# [Try it]
The answer must be every line from the entries below that includes "near".

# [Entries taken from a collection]
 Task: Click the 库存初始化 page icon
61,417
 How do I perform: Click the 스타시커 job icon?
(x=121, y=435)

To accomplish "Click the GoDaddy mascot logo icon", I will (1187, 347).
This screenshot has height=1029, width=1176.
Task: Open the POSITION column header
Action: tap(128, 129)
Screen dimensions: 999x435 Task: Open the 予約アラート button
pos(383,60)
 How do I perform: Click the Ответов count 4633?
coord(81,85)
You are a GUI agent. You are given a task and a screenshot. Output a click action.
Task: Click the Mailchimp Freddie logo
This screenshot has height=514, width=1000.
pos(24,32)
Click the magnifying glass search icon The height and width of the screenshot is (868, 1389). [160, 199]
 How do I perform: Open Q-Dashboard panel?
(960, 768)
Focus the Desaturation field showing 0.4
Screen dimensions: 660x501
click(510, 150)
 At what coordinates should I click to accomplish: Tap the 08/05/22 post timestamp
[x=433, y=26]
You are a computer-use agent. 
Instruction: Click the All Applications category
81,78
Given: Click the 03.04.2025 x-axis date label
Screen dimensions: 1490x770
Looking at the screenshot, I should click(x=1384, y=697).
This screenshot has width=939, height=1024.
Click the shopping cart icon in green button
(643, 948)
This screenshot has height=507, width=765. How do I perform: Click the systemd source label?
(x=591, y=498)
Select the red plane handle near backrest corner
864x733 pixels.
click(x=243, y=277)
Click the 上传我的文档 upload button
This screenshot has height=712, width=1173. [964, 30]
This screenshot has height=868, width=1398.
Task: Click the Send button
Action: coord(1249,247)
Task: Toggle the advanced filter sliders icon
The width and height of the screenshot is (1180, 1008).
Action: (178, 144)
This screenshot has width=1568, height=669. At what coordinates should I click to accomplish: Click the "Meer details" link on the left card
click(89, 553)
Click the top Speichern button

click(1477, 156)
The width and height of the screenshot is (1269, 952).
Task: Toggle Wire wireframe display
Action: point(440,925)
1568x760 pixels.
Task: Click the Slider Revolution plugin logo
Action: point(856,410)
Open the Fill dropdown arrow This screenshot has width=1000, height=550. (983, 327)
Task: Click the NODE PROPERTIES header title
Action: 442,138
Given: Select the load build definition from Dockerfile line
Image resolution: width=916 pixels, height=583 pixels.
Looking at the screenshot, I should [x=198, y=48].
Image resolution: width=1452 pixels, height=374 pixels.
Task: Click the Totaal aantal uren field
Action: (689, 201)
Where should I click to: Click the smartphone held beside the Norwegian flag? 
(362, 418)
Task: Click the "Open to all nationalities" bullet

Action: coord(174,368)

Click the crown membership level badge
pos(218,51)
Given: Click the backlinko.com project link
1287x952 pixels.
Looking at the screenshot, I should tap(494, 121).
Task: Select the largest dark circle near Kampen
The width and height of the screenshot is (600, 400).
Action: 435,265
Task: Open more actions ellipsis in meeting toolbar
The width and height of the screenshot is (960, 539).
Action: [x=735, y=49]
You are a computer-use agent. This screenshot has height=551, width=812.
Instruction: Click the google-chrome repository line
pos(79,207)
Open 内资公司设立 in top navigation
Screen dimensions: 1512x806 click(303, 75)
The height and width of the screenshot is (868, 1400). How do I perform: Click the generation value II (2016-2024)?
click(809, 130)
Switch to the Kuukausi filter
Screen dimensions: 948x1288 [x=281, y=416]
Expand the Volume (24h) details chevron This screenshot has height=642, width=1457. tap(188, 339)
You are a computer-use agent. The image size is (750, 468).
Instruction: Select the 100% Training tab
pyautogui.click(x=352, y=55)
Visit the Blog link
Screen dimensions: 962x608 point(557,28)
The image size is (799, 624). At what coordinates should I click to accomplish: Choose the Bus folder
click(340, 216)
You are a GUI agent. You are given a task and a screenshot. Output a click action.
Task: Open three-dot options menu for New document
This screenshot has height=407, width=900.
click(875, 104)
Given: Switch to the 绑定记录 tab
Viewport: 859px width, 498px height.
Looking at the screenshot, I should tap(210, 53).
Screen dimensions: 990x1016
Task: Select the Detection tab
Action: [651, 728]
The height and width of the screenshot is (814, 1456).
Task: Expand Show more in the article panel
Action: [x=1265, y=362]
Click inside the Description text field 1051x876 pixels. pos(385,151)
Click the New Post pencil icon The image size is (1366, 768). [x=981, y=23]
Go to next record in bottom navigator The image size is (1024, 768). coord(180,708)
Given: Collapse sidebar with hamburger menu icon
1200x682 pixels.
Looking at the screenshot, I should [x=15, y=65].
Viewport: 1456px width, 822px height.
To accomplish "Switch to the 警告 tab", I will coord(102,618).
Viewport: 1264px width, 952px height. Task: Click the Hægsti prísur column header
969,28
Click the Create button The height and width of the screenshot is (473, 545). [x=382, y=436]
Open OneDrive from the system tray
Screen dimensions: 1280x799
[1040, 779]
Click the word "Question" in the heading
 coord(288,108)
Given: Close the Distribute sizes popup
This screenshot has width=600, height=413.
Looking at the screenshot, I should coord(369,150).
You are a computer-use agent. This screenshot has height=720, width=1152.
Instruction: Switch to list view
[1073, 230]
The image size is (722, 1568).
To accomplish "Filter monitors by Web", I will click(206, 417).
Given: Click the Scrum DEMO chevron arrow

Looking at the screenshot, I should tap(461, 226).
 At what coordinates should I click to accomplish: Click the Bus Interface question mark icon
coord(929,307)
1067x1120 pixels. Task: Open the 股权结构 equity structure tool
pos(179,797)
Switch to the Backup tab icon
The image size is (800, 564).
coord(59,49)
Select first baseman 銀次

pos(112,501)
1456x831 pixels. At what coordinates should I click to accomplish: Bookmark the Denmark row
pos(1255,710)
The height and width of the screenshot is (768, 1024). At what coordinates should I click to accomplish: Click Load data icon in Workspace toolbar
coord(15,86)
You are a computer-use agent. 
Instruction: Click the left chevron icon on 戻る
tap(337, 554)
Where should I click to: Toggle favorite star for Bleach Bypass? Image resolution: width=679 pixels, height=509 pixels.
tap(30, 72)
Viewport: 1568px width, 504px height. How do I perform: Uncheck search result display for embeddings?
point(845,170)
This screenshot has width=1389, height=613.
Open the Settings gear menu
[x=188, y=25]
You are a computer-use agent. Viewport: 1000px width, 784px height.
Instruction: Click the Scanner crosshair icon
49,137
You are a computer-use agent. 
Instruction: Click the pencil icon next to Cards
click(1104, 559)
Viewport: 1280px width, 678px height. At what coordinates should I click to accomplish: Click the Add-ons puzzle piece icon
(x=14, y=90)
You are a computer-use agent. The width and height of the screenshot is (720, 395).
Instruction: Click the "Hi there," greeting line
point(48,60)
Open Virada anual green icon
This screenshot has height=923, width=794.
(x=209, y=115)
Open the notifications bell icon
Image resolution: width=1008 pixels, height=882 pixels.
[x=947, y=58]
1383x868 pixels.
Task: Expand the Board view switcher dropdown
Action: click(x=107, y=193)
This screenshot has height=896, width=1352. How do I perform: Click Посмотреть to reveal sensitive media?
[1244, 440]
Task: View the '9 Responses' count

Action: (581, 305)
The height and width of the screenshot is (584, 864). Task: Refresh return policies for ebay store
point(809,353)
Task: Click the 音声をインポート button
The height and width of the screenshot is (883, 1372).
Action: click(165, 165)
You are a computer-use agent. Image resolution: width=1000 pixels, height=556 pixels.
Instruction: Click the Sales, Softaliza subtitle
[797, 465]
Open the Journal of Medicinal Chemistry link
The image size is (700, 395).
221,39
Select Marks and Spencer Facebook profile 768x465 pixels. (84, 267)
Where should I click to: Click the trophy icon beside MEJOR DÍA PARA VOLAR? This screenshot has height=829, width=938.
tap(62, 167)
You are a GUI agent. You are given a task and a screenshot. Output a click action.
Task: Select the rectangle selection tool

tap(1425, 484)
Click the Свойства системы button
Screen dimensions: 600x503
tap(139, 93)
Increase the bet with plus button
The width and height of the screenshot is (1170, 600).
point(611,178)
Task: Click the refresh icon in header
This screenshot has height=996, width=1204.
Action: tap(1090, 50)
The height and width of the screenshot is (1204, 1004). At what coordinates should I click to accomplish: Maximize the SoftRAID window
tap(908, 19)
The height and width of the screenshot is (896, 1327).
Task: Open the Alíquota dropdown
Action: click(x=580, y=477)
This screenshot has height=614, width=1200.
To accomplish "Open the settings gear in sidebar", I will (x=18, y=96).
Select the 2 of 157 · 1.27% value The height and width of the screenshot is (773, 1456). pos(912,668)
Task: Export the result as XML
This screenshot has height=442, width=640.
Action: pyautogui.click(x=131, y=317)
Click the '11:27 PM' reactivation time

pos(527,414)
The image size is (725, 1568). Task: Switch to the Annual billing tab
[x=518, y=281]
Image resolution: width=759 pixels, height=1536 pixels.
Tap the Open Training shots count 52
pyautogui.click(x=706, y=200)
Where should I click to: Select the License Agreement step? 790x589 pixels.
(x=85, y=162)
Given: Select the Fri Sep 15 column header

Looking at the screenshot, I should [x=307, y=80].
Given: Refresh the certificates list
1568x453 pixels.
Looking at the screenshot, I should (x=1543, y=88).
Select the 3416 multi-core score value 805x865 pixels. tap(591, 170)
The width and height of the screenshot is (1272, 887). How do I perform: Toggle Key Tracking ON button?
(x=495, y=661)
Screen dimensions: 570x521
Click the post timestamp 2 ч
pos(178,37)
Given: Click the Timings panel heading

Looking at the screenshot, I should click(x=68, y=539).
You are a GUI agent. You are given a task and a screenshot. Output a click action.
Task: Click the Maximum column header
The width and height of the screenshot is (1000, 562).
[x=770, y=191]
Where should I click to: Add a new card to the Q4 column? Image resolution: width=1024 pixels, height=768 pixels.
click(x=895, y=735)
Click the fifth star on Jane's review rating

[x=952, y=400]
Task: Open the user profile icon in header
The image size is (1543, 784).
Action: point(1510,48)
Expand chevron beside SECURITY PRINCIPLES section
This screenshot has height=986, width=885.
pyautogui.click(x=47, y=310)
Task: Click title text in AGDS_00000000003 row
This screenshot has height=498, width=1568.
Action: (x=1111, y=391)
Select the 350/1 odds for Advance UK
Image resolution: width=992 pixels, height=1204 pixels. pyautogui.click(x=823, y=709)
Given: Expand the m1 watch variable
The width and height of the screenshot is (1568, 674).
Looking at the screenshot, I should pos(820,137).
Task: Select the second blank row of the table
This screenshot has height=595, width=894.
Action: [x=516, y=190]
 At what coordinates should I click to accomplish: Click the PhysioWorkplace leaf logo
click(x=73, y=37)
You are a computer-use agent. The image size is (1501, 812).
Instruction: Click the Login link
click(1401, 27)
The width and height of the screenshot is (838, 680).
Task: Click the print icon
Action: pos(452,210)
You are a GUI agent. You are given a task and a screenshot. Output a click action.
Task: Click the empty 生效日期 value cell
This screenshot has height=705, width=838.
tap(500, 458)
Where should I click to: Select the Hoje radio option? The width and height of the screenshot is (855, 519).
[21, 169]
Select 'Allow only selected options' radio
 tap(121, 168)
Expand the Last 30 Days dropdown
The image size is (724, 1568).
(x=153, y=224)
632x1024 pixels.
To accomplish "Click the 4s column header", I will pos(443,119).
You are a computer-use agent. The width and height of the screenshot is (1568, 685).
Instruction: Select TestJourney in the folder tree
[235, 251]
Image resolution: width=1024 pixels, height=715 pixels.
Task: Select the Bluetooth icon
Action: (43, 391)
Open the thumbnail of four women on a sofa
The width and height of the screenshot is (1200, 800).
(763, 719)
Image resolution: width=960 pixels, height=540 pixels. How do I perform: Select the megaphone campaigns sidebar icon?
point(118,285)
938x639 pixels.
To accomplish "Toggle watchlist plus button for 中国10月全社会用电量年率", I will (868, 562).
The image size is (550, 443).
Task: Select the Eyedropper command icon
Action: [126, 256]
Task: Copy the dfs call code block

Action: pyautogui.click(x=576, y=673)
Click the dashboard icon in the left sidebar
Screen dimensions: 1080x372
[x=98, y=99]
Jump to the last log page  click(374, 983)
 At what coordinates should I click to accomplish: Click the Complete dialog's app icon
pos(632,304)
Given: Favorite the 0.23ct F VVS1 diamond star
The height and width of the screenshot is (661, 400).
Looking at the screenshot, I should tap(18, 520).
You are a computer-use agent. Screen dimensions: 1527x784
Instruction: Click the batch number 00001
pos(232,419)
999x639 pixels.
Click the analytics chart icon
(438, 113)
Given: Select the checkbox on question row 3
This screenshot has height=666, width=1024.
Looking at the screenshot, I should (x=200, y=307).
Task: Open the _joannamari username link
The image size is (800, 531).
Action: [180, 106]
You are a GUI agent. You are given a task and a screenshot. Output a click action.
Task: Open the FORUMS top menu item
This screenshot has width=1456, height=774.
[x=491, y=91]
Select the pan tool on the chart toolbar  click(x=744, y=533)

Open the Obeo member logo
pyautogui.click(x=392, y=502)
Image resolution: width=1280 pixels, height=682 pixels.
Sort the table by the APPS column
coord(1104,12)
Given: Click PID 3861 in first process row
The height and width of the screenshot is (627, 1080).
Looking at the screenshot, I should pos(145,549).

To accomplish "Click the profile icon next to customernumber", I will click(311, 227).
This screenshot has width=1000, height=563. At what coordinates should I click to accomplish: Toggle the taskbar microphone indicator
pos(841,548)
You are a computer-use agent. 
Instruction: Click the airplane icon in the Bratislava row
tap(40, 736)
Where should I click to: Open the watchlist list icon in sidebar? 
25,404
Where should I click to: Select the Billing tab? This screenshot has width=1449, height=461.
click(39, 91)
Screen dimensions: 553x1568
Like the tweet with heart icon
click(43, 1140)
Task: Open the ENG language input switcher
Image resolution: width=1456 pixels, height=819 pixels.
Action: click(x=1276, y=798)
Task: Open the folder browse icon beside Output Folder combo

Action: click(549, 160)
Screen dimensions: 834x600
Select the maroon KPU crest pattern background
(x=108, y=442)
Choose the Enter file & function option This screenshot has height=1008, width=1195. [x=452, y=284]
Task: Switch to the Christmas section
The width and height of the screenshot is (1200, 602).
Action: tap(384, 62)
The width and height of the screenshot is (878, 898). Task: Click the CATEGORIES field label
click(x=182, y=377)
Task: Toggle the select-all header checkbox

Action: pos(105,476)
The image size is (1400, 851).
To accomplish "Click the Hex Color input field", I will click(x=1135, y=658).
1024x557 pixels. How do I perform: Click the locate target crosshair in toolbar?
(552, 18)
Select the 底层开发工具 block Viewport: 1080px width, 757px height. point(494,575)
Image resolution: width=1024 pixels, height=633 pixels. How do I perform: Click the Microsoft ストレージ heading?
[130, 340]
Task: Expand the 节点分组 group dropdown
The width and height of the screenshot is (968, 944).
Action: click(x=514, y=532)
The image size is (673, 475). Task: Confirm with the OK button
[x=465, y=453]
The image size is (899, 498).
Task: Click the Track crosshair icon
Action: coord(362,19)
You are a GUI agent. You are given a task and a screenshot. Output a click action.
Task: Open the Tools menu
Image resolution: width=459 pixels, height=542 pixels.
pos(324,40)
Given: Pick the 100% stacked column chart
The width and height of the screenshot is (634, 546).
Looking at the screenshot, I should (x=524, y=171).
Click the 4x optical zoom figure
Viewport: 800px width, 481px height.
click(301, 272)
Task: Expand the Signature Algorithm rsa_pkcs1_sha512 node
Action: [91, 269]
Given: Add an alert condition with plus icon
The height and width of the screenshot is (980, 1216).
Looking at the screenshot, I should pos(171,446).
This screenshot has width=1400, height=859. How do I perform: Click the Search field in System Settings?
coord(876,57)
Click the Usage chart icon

# [Output of the task]
Select the red plane handle near backrest corner
Task: Select the largest dark circle near Kampen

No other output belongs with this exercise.